Right? Wasn’t that good? She’s so on point. My favorite bit:
You may be right, you may be wrong, but at least it’s something to go on in this business where we’re all operating on uncertainty, every single day. We attach ratings to and hang our hopes and our cultivation strategies on people who may or may not support our organizations. It’s a guessing game to which we apply the most solid things we can to a sea of uncertainty.
The rating is a just starting point anyway.
I reached out to Helen and got her blessing to riff on this a little bit. I love prospect research. I think it’s one of the coolest things in our arsenal, but it’s certainly not my forte. Nor is it the end-all, be-all panacea of solving all our fundraising issues. Research and predictive modeling take the guessing game out of the equation and turn a shotgun approach into a laser focus.
The Rating Is Just a Starting Point Anyway
Folks, there’s no certainty in Fundraising. OK, there’s one – nonprofit organizations will always need to do it. Other than that, anything’s possible. Every technique, best practice and sacred cow is just there to help reduce some of the variables.
That’s what prospect research does. Especially in higher-end major gift work.
But we don’t often use it in the Annual Fund, especially in segmentation. Why? Because usually all we have is real estate.
If you’ve done a screening of a whole bunch of names – 300 or 300,000, doesn’t matter – you skim off the top tier, those with the highest ratings. Funnel them into Major Gift portfolios for next steps – identification, cultivation, etc.
SOAPBOX MOMENT: Major Gift folks, please, when you’re done with your identification/qualification process, pretty please release those unqualifieds back into the Annual Fund pool so we can get ’em solicited and not let them stagnate. We all know you can’t manage a portfolio of 500+ prospects, even though you’re a Fundraising Rock Star. #pleaseandthankyou
Typically what you’re left with is a whole mess of mid-range prospects and donors that have one piece of data from public information – real estate. (And then a whole lot more that have no publicly available data at all).
Sometimes Some is Enough
To Helen’s point – it’s something. It’s something we now know about this individual. We have an idea of what they’re like because we know what real estate they’ve purchased.

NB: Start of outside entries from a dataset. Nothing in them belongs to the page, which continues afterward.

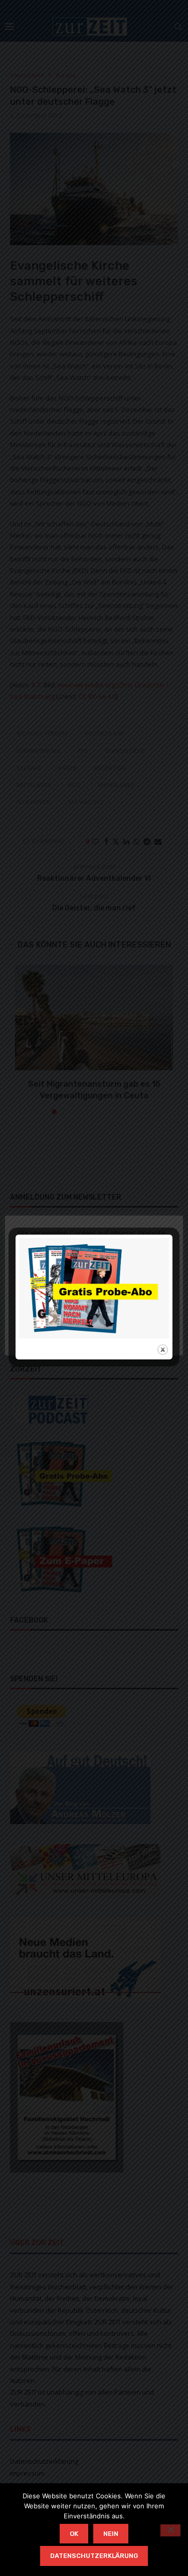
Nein (110, 2533)
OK (74, 2533)
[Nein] (170, 2530)
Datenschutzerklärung (94, 2555)
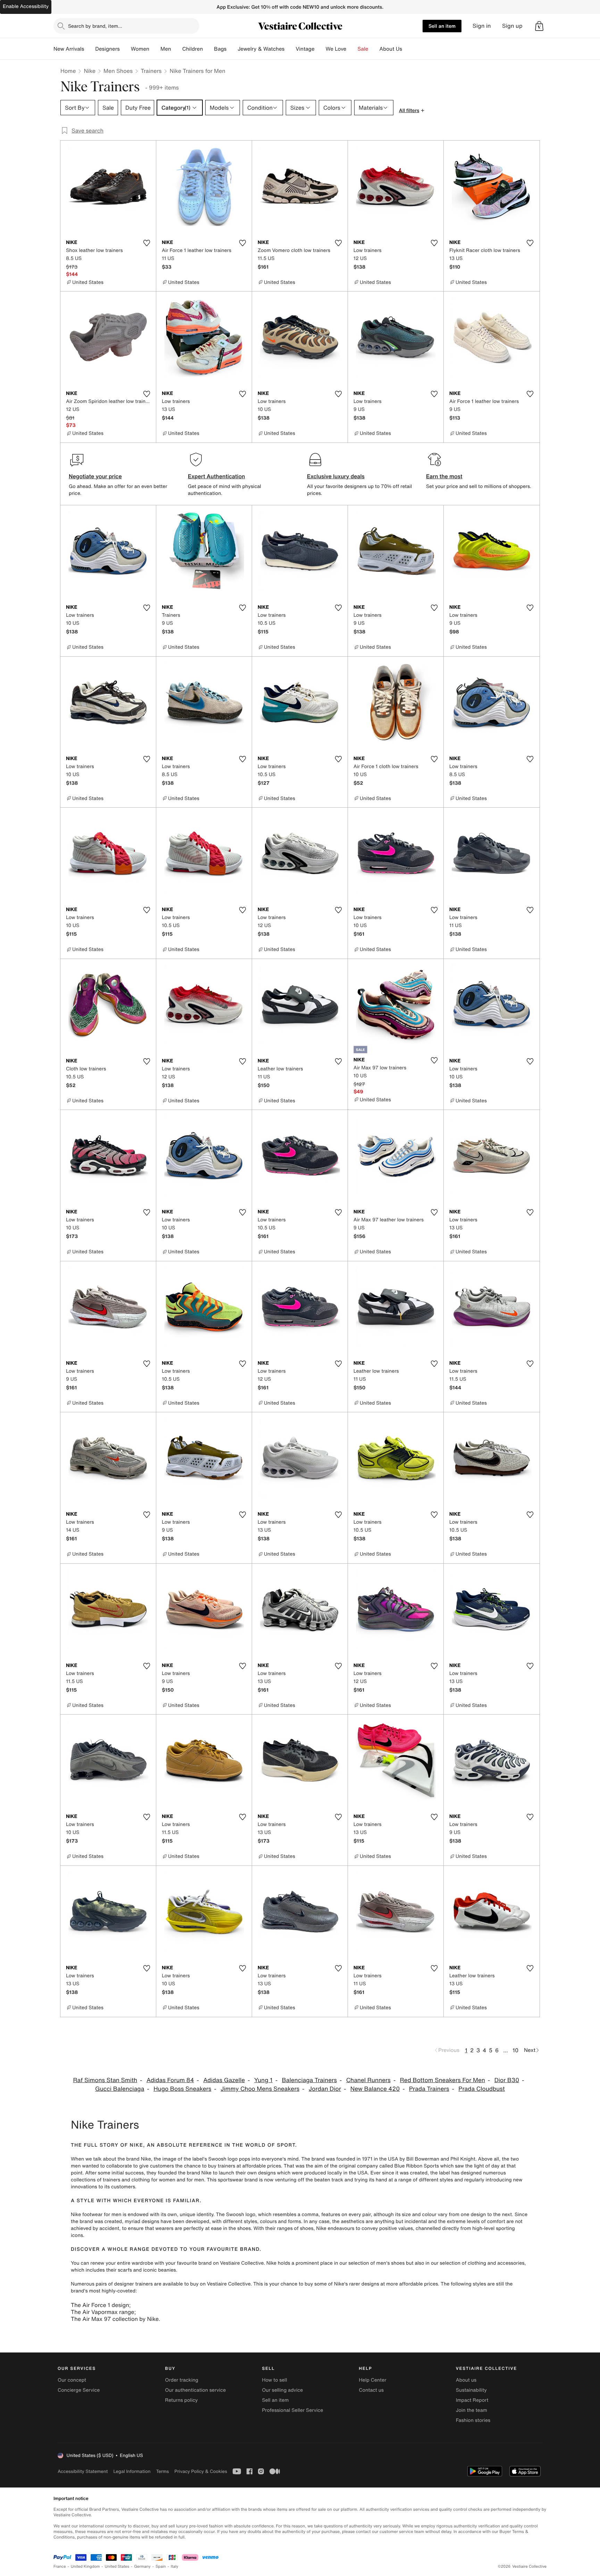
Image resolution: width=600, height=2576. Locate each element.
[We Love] (352, 49)
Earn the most (444, 476)
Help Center (372, 2380)
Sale (363, 49)
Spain (161, 2566)
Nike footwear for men (96, 2214)
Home (68, 71)
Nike (89, 71)
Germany (142, 2566)
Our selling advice (282, 2390)
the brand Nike (134, 2159)
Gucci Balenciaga (119, 2089)
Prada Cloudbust (481, 2089)
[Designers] (125, 49)
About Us (391, 49)
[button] (539, 26)
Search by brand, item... (95, 26)
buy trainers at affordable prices (244, 2166)
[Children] (208, 49)
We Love (336, 49)
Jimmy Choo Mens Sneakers (259, 2089)
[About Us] (407, 49)
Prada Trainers (429, 2089)
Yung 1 (263, 2080)
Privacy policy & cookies (200, 2471)
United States (117, 2566)
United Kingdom (85, 2566)
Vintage (304, 49)
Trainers (151, 71)
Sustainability (471, 2390)
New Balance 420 (375, 2089)
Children (192, 49)
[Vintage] (320, 49)
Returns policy (181, 2400)
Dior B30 (506, 2080)
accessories (510, 2263)
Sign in (482, 26)
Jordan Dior (325, 2089)
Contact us (371, 2390)
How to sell (274, 2380)
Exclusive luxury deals (336, 476)
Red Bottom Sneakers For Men (442, 2080)
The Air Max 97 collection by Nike (115, 2319)
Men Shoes (118, 71)
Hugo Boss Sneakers (182, 2089)
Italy (174, 2566)
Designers (107, 49)
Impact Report (472, 2400)
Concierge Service (79, 2390)
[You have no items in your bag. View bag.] (539, 26)
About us (466, 2380)
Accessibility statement (83, 2471)
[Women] (155, 49)
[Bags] (232, 49)
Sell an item (442, 26)
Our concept (72, 2380)
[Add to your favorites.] (146, 243)
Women (140, 49)
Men (165, 49)
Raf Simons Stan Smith (105, 2080)
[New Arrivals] (89, 49)
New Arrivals (68, 49)
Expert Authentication (216, 476)
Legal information (131, 2471)
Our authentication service (195, 2390)
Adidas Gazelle (224, 2080)
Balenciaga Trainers (309, 2080)
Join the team (471, 2410)
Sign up (512, 26)
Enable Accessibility (26, 6)
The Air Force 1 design (100, 2305)
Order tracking (181, 2380)
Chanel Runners (368, 2080)
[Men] (177, 49)
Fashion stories (473, 2420)
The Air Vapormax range (102, 2312)
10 (515, 2050)
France (59, 2566)
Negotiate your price (95, 476)
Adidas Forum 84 (170, 2080)
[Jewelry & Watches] (290, 49)
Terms (162, 2471)
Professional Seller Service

Does it tell us what to ask them? No.
Does it tell us what their capacity is? No. (Although you can surmise a capacity based on real estate, there’s no way to tell what their debt-to-income ratio is).
Does it give us a clue on response? Possibly.
In a direct response acquisition or renewal campaign, prospects with real estate can out-perform those with no rating at all. Most likely in average gift vs participation. There have been many tests and programs that have shown that those with higher real estate values tend to give a higher level gift than those without it, especially when you’re using an ask string.
Because it’s something. It’s something that says, “Hey, there’s some capacity here.” And sometimes some is enough to make a difference.
As Helen said, “We can use it to form well-educated guesses.”
It’s worth testing. It’s worth the investment of having, and using, that data – at all levels.
It’s worth not dismissing just because “it’s just real estate.” If you’ve got nothing else, it’s at least something to help an educated guess.